Does atrial fibrillation increase the risk of stroke?
Andrew Atiemo, MD, is board-certified in internal medicine and cardiovascular disease and interventional cardiology he is on staff at Banner Estrella Medical Center. He can be reached at (623) 298-5225.
Question: I’m 58 years old and have atrial fibrillation (irregular heart beats). Do I have a higher risk of stroke?
Answer: Atrial fibrillation is a chaotic rhythm where the “atria,” the top chambers of the heart, have a rate of 350-600 discharges per minute. This rhythm is dangerous for two reasons. The atria do not contract in a coordinated fashion, thereby allowing blood to pool inside the heart. This predisposes to clots in the heart which can embolize or travel to the brain causing a stroke. Second, rapid atrial rates may lead to rapid ventricular rates. The “ventricles" are the muscular chambers at the bottom of the heart which pump blood to the lungs and body. Rapid ventricular rates may lead to symptoms such as chest pain or shortness of breath.

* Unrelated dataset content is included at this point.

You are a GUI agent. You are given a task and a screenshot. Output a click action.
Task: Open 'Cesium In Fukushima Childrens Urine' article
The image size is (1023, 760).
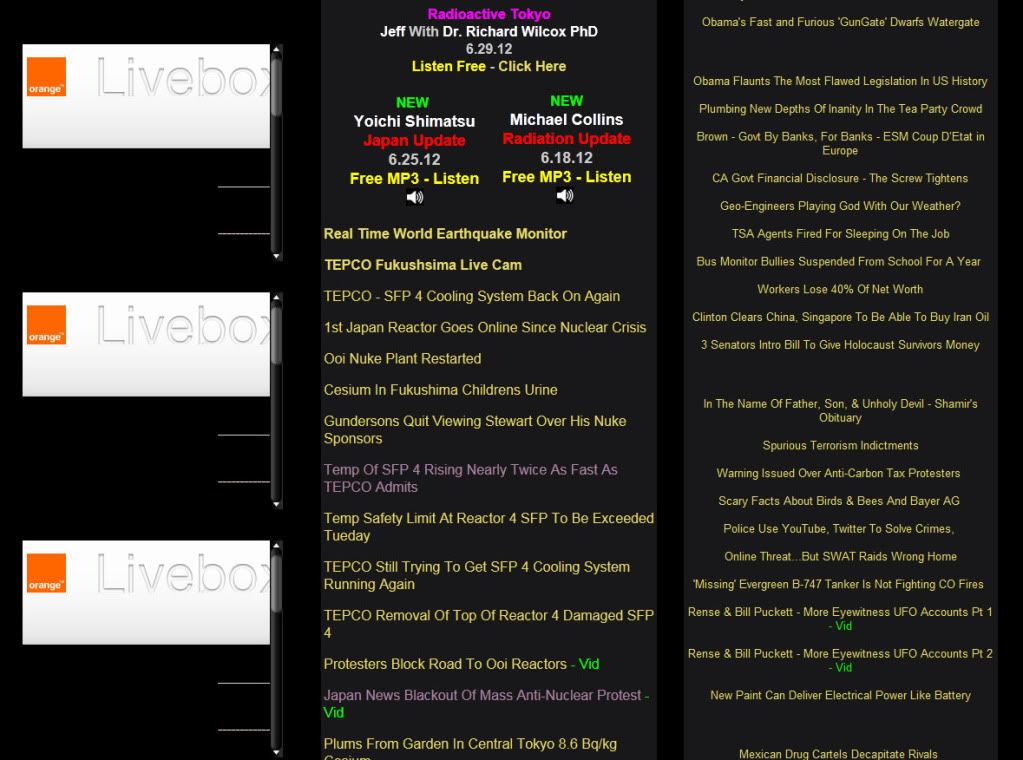tap(440, 390)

Several conditions may lead atrial fibrillation. These include lung disease, thyroid disease, valvular heart disease, alcohol, infection, and coronary disease. One focus of treatment is to identify and treat, if possible, the underlying cause. Other goals of treatment may include medications to control the heart rate and reduce the risk of stroke. In patients who are very symptomatic from atrial fibrillation, your doctor may use medications or electrical cardioversion to restore the normal rhythm.

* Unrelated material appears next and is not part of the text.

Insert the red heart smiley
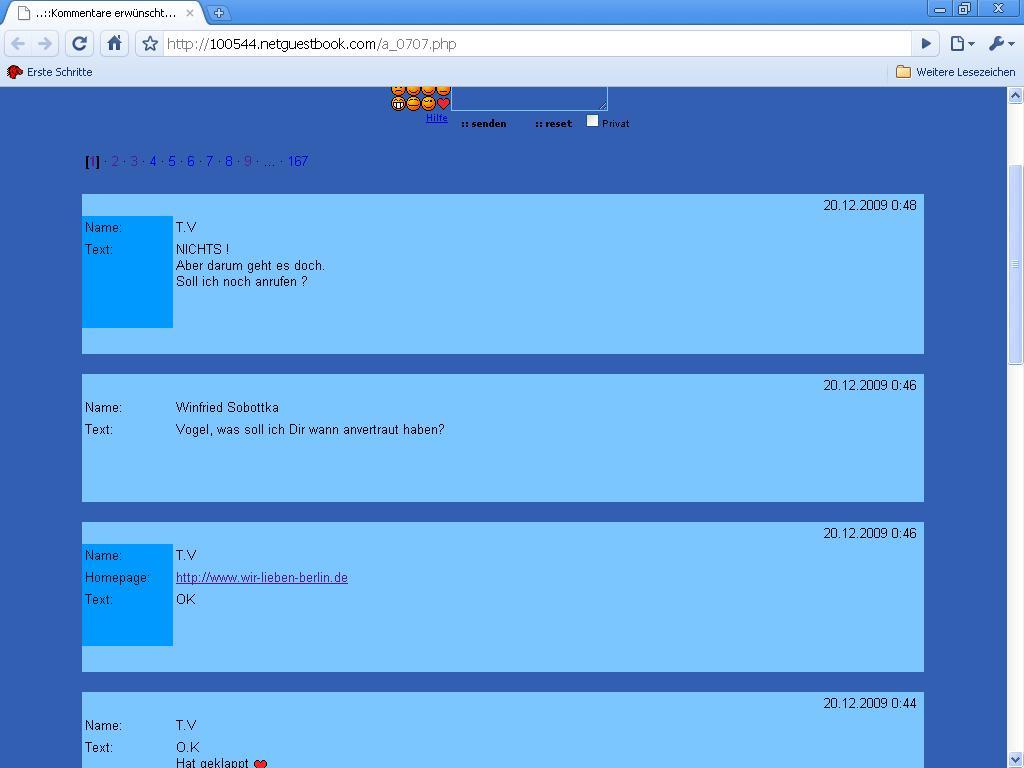The width and height of the screenshot is (1024, 768). coord(444,103)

Certain conditions are associated with an increased risk of stroke. These include age 65 and above, diabetes mellitus, rheumatic valvular disease, history of prior stroke, hypertension, and congestive heart failure. Patients with these predisposing conditions should receive long term anticoagulation medications with warfarin. Warfarin is not recommended for younger patients with no risk factors for stroke.
In summary, if you are 58 years old with atrial fibrillation you may be at significant risk of stroke. Your doctor can evaluate you and determine whether your risk is high enough to warrant anticoagulant therapy.